* Work required:
Take the entries that follow and write each one out exactly.

-*-

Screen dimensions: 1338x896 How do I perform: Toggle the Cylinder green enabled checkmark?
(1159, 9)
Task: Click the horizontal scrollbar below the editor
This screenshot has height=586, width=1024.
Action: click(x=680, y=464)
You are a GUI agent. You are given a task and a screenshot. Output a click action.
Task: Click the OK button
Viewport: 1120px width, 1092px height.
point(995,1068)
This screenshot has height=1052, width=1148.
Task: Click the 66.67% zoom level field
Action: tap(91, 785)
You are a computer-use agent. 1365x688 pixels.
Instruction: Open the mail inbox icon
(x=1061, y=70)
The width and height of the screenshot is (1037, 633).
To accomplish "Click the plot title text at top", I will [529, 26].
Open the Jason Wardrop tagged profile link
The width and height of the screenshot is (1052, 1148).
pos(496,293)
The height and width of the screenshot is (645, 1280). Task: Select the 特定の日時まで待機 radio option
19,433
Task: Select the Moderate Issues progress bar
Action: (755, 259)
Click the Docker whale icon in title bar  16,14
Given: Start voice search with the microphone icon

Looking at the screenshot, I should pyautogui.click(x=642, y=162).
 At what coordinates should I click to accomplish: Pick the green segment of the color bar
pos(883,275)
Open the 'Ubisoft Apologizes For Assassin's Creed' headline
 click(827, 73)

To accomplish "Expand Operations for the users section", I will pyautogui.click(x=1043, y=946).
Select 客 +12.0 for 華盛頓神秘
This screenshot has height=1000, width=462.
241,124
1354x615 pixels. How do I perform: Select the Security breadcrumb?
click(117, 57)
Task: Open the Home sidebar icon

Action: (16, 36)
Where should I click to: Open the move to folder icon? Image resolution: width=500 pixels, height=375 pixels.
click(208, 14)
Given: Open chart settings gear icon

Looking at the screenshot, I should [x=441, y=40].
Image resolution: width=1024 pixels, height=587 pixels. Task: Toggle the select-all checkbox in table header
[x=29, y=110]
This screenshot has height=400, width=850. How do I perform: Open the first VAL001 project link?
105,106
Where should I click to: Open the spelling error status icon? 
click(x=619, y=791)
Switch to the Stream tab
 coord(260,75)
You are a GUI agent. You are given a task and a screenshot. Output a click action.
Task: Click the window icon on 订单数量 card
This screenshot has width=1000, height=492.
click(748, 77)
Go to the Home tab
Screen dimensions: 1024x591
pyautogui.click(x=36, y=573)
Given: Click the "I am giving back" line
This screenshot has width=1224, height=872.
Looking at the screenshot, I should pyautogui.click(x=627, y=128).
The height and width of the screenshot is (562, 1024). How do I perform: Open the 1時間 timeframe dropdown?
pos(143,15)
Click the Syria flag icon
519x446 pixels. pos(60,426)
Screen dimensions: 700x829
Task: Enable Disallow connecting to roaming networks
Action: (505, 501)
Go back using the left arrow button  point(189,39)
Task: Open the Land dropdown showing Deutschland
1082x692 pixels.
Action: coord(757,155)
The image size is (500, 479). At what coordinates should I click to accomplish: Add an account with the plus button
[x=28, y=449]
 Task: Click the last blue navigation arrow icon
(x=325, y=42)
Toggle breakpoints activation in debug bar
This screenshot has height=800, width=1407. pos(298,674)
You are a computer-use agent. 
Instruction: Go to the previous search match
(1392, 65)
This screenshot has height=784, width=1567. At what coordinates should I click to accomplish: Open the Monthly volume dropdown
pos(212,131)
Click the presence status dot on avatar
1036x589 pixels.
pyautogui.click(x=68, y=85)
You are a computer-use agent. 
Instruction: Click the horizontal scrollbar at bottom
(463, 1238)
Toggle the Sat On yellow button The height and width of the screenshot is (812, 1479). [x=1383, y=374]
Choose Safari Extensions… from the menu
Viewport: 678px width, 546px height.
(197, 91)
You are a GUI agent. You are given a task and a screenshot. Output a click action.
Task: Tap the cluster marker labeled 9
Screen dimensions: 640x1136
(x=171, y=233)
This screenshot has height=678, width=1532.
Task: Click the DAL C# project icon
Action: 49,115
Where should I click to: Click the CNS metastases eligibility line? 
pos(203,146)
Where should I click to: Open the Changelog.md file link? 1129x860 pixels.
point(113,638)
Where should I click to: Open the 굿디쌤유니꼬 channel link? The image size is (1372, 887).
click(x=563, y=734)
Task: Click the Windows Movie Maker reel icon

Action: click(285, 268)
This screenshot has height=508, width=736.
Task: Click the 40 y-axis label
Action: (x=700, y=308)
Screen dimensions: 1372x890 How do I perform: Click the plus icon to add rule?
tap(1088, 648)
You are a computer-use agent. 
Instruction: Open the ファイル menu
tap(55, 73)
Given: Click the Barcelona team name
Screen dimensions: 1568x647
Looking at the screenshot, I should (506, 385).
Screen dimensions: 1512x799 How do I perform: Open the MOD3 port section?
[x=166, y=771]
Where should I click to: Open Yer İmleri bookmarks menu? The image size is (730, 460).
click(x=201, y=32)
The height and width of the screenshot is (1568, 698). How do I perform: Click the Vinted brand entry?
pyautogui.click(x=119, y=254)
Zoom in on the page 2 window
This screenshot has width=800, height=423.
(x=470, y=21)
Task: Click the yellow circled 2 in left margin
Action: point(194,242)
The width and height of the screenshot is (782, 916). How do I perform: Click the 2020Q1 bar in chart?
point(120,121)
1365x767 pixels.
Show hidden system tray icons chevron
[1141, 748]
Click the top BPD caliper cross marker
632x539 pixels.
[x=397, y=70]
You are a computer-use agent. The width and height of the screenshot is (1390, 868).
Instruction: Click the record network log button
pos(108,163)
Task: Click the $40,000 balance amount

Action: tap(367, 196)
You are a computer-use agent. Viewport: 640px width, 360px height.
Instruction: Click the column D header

-*-

* Response area:
Screen dimensions: 1338x896 How do I perform: Toggle the Cylinder green enabled checkmark?
(1159, 9)
Task: Click the horizontal scrollbar below the editor
This screenshot has height=586, width=1024.
Action: click(x=680, y=464)
You are a GUI agent. You are given a task and a screenshot. Output a click action.
Task: Click the OK button
Viewport: 1120px width, 1092px height.
point(995,1068)
This screenshot has height=1052, width=1148.
Task: Click the 66.67% zoom level field
Action: tap(91, 785)
You are a computer-use agent. 1365x688 pixels.
Instruction: Open the mail inbox icon
(x=1061, y=70)
The width and height of the screenshot is (1037, 633).
To accomplish "Click the plot title text at top", I will [529, 26].
Open the Jason Wardrop tagged profile link
The width and height of the screenshot is (1052, 1148).
pos(496,293)
The height and width of the screenshot is (645, 1280). Task: Select the 特定の日時まで待機 radio option
19,433
Task: Select the Moderate Issues progress bar
Action: (755, 259)
Click the Docker whale icon in title bar  16,14
Given: Start voice search with the microphone icon

Looking at the screenshot, I should pyautogui.click(x=642, y=162).
 At what coordinates should I click to accomplish: Pick the green segment of the color bar
pos(883,275)
Open the 'Ubisoft Apologizes For Assassin's Creed' headline
 click(827, 73)

To accomplish "Expand Operations for the users section", I will pyautogui.click(x=1043, y=946).
Select 客 +12.0 for 華盛頓神秘
This screenshot has height=1000, width=462.
241,124
1354x615 pixels. How do I perform: Select the Security breadcrumb?
click(117, 57)
Task: Open the Home sidebar icon

Action: (16, 36)
Where should I click to: Open the move to folder icon? Image resolution: width=500 pixels, height=375 pixels.
click(208, 14)
Given: Open chart settings gear icon

Looking at the screenshot, I should [x=441, y=40].
Image resolution: width=1024 pixels, height=587 pixels. Task: Toggle the select-all checkbox in table header
[x=29, y=110]
This screenshot has height=400, width=850. How do I perform: Open the first VAL001 project link?
105,106
Where should I click to: Open the spelling error status icon? 
click(x=619, y=791)
Switch to the Stream tab
 coord(260,75)
You are a GUI agent. You are given a task and a screenshot. Output a click action.
Task: Click the window icon on 订单数量 card
This screenshot has width=1000, height=492.
click(748, 77)
Go to the Home tab
Screen dimensions: 1024x591
pyautogui.click(x=36, y=573)
Given: Click the "I am giving back" line
This screenshot has width=1224, height=872.
Looking at the screenshot, I should pyautogui.click(x=627, y=128).
The height and width of the screenshot is (562, 1024). How do I perform: Open the 1時間 timeframe dropdown?
pos(143,15)
Click the Syria flag icon
519x446 pixels. pos(60,426)
Screen dimensions: 700x829
Task: Enable Disallow connecting to roaming networks
Action: (505, 501)
Go back using the left arrow button  point(189,39)
Task: Open the Land dropdown showing Deutschland
1082x692 pixels.
Action: coord(757,155)
The image size is (500, 479). At what coordinates should I click to accomplish: Add an account with the plus button
[x=28, y=449]
 Task: Click the last blue navigation arrow icon
(x=325, y=42)
Toggle breakpoints activation in debug bar
This screenshot has height=800, width=1407. pos(298,674)
You are a computer-use agent. 
Instruction: Go to the previous search match
(1392, 65)
This screenshot has height=784, width=1567. At what coordinates should I click to accomplish: Open the Monthly volume dropdown
pos(212,131)
Click the presence status dot on avatar
1036x589 pixels.
pyautogui.click(x=68, y=85)
You are a computer-use agent. 
Instruction: Click the horizontal scrollbar at bottom
(463, 1238)
Toggle the Sat On yellow button The height and width of the screenshot is (812, 1479). [x=1383, y=374]
Choose Safari Extensions… from the menu
Viewport: 678px width, 546px height.
(197, 91)
You are a GUI agent. You are given a task and a screenshot. Output a click action.
Task: Tap the cluster marker labeled 9
Screen dimensions: 640x1136
(x=171, y=233)
This screenshot has height=678, width=1532.
Task: Click the DAL C# project icon
Action: 49,115
Where should I click to: Click the CNS metastases eligibility line? 
pos(203,146)
Where should I click to: Open the Changelog.md file link? 1129x860 pixels.
point(113,638)
Where should I click to: Open the 굿디쌤유니꼬 channel link? The image size is (1372, 887).
click(x=563, y=734)
Task: Click the Windows Movie Maker reel icon

Action: click(285, 268)
This screenshot has height=508, width=736.
Task: Click the 40 y-axis label
Action: (x=700, y=308)
Screen dimensions: 1372x890 How do I perform: Click the plus icon to add rule?
tap(1088, 648)
You are a computer-use agent. 
Instruction: Open the ファイル menu
tap(55, 73)
Given: Click the Barcelona team name
Screen dimensions: 1568x647
Looking at the screenshot, I should (506, 385).
Screen dimensions: 1512x799 How do I perform: Open the MOD3 port section?
[x=166, y=771]
Where should I click to: Open Yer İmleri bookmarks menu? The image size is (730, 460).
click(x=201, y=32)
The height and width of the screenshot is (1568, 698). How do I perform: Click the Vinted brand entry?
pyautogui.click(x=119, y=254)
Zoom in on the page 2 window
This screenshot has width=800, height=423.
(x=470, y=21)
Task: Click the yellow circled 2 in left margin
Action: point(194,242)
The width and height of the screenshot is (782, 916). How do I perform: Click the 2020Q1 bar in chart?
point(120,121)
1365x767 pixels.
Show hidden system tray icons chevron
[1141, 748]
Click the top BPD caliper cross marker
632x539 pixels.
[x=397, y=70]
You are a computer-use agent. The width and height of the screenshot is (1390, 868).
Instruction: Click the record network log button
pos(108,163)
Task: Click the $40,000 balance amount

Action: tap(367, 196)
You are a computer-use agent. Viewport: 640px width, 360px height.
Instruction: Click the column D header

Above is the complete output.